Hoy Salí a trabajar,
temprano como de costumbre, tomé el transporte de siempre, los mismos rostros, las
mismas sillas llenas; algo era más extraño; por alguna razón, más gente venía
conversando sobre ayer, sobre los acontecimientos de la mañana y las angustias
de la tarde mientras se esperaban los resultados en casi todos los televisores
y en todas las radios. En casi todas las ciudades, salvo algunas pequeñas y
remotas, había ganado el Sí, un sí de un país entero por la Paz, como una manifestación
colectiva del agotamiento que sentimos con la guerra.

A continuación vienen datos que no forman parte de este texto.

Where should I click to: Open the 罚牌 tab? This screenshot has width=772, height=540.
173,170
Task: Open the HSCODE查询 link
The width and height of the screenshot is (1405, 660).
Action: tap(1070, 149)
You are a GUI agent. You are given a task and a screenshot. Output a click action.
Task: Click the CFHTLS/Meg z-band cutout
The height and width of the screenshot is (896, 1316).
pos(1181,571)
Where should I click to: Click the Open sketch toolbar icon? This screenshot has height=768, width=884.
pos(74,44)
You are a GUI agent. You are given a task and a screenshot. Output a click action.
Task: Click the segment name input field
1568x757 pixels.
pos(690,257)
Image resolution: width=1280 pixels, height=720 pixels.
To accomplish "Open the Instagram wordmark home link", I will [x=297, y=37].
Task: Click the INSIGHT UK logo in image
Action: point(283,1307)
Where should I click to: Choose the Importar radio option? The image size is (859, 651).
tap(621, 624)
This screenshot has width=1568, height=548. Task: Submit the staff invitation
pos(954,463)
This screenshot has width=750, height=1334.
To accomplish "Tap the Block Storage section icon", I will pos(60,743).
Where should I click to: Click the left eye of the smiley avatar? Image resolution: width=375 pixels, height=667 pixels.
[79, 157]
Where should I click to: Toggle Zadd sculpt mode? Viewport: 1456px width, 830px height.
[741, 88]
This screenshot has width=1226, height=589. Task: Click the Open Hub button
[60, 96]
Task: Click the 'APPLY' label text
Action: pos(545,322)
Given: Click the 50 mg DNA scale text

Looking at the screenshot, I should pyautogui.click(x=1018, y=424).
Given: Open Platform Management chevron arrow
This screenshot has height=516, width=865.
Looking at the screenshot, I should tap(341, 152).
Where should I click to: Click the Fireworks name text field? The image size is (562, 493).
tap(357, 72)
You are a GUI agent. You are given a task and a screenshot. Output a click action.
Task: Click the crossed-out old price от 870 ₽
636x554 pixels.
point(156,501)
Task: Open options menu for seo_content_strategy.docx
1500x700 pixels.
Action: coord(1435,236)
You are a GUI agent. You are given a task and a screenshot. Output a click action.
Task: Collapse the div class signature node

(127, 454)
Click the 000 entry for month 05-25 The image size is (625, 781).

Había ganado el Sí; cerca
de las 7 de la noche, ya los resultados confirmaban un deseo colectivo, una
posibilidad peleada y soñada; la diferencia era abrumadora, quienes salimos a
votar fuimos muchos, los que votaron por el Sí fueron casi tres veces el número
de aquellos que dijeron no.
La tarde estuvo igual; en
el almuerzo la paz era el tema y las sonrisas la constante; en la tarde, en el café,
todo hablaba de paz, todo hablaba de ganas de parar y superar la guerra. Al final,
mientras compartía algunas notas en el cafetín de la ventana grande, dos
mujeres, trabajadoras treintañeras, simpáticas, discutían fervorosamente sobre
el tema, ellas conversaban sobre la síntesis de este escrito que aún no había
nacido. La mayor dijo, pues al fin y al cabo, todo sigue igual, hoy me tocó madrugar igual y
trabajar como si nada; nada ha cambiado; la chica, la más joven, respondió, sí,
tienes razón, todo sigue igual, pero no podrás quitarme, al menos por hoy, la sonrisa que produce esta nueva esperanza.